### Your instructions
Output the entries that follow character for character. Leave every image out.

----------

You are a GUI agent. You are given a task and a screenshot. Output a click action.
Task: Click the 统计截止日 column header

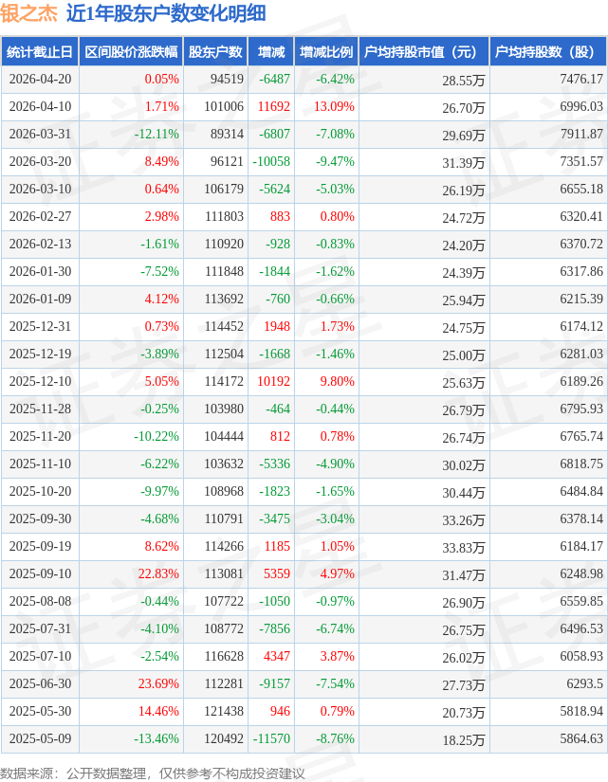pyautogui.click(x=40, y=51)
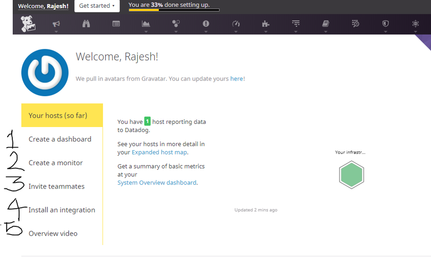Open the Infrastructure hexagons icon
431x260 pixels.
176,24
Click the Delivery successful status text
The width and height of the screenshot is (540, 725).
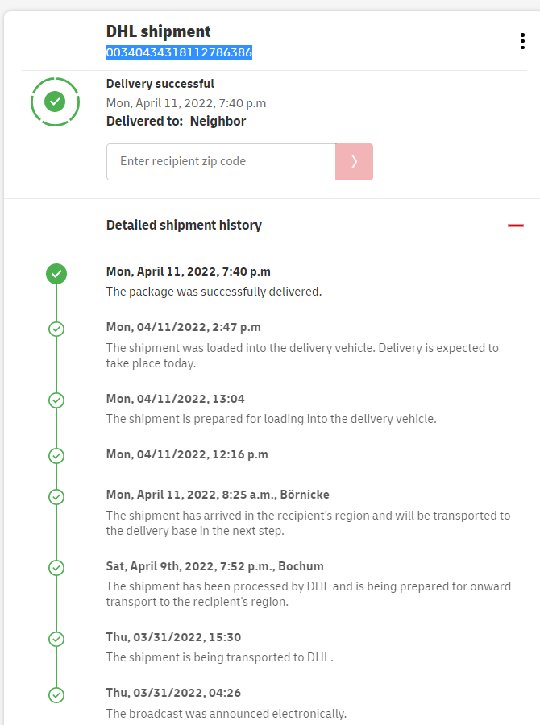(x=160, y=84)
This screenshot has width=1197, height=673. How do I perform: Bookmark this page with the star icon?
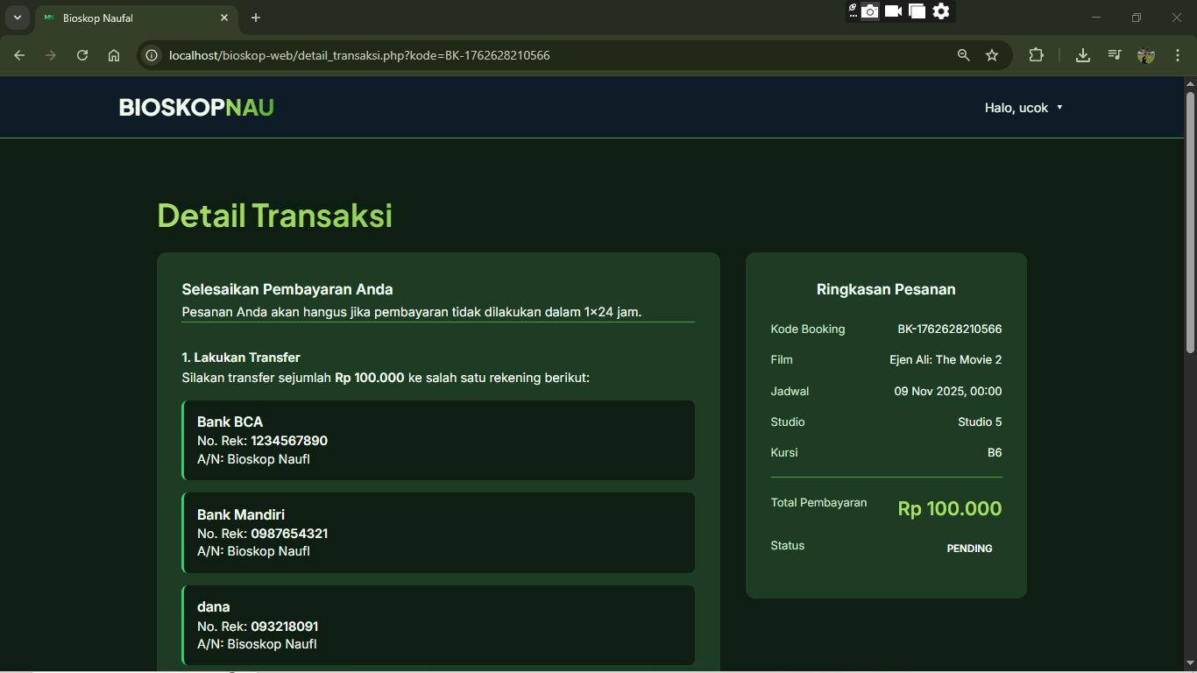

----------

### Output below
You are a GUI agent. You are given a task and a screenshot. Output a click action.
Task: Click the 统计截止日 column header

pyautogui.click(x=40, y=51)
Open the Infrastructure hexagons icon
431x260 pixels.
176,24
Click the Delivery successful status text
The width and height of the screenshot is (540, 725).
(x=160, y=84)
This screenshot has width=1197, height=673. How do I perform: Bookmark this page with the star icon?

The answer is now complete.